Les initiés de l'industrie technologique commencent à reconnaître que la croissance des grands modèles de langage (LLM) ralentit, malgré l'augmentation des données et de la puissance de calcul.
Dans la Silicon Valley, une conviction croissante émerge selon laquelle les avancées en intelligence artificielle (IA) ne suivent pas le rythme des attentes antérieures, en particulier après le lancement enthousiaste de ChatGPT il y a deux ans. Au départ, les partisans pensaient qu'une croissance exponentielle suivrait à mesure que les géants de la technologie investissaient massivement dans les ressources.
Cependant, les experts mettent désormais en garde contre l'idée que se fier uniquement à plus de données et à une puissance de calcul accrue pourrait ne pas mener à l'émergence attendue de l'intelligence générale artificielle (AGI). Gary Marcus, un critique de l'IA de premier plan, a déclaré : "Les évaluations astronomiques des entreprises comme OpenAI et Microsoft reposent principalement sur l'idée que les LLM deviendront AGI s'ils continuent à s'étendre. C'est juste des absurdités."
Un défi majeur réside dans la quantité limitée de données linguistiques disponibles pour former les modèles. Scott Stevenson, responsable de l'IA chez Spellbook, a noté que se concentrer exclusivement sur les données linguistiques conduira inévitablement à une stagnation.

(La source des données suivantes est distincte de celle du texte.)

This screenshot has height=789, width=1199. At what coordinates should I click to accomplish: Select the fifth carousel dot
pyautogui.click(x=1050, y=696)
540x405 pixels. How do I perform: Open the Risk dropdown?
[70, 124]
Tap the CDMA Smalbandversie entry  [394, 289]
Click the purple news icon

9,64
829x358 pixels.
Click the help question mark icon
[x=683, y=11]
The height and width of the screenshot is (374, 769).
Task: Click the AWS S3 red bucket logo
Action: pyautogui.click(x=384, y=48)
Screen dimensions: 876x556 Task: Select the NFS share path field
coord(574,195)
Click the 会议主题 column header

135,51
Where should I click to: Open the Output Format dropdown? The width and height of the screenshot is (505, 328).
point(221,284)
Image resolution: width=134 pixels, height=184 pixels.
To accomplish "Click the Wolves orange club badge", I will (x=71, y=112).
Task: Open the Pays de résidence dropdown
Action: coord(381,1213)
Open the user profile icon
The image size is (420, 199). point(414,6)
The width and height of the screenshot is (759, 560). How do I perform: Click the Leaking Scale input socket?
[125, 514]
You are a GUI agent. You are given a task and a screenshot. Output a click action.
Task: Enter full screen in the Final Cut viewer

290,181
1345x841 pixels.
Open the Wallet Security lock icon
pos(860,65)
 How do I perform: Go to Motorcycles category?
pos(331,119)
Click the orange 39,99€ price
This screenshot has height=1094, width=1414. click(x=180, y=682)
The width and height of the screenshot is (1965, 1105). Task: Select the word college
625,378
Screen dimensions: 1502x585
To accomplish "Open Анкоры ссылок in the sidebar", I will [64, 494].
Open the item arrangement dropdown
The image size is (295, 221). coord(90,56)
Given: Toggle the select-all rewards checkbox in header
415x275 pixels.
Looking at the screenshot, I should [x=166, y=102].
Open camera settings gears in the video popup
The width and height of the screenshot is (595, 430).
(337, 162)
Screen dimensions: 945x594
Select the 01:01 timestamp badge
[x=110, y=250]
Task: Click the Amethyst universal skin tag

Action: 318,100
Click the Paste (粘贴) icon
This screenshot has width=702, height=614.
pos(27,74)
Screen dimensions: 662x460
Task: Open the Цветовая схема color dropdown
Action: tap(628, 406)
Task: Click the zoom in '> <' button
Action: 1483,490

Sasha Luccioni de Hugging Face a soutenu que l'obsession de l'industrie pour la taille au détriment de l'objectif est une faille fondamentale. Elle a déclaré : "La quête de l'AGI a toujours été irréaliste, et l'approche 'plus c'est mieux' devait atteindre une limite, ce que nous voyons maintenant."
Malgré ces préoccupations, certains dans l'industrie soutiennent que le progrès vers une IA de niveau humain reste imprévisible. Le PDG d'OpenAI, Sam Altman, a affirmé : "Il n'y a pas de mur", sans préciser sa déclaration.
OpenAI a récemment reporté la sortie de son successeur tant attendu de GPT-4 en raison d'attentes non satisfaites concernant ses capacités. L'entreprise se concentre désormais sur l'optimisation de ses capacités existantes plutôt que sur une simple augmentation des données.
Stevenson a souligné que le changement d'OpenAI vers l'amélioration du raisonnement plutôt que l'expansion des données a conduit à des améliorations significatives. Il a comparé l'évolution de l'IA à la découverte du feu, suggérant qu'il est temps d'utiliser les avancées pour des tâches spécifiques plutôt que d'ajouter simplement du combustible.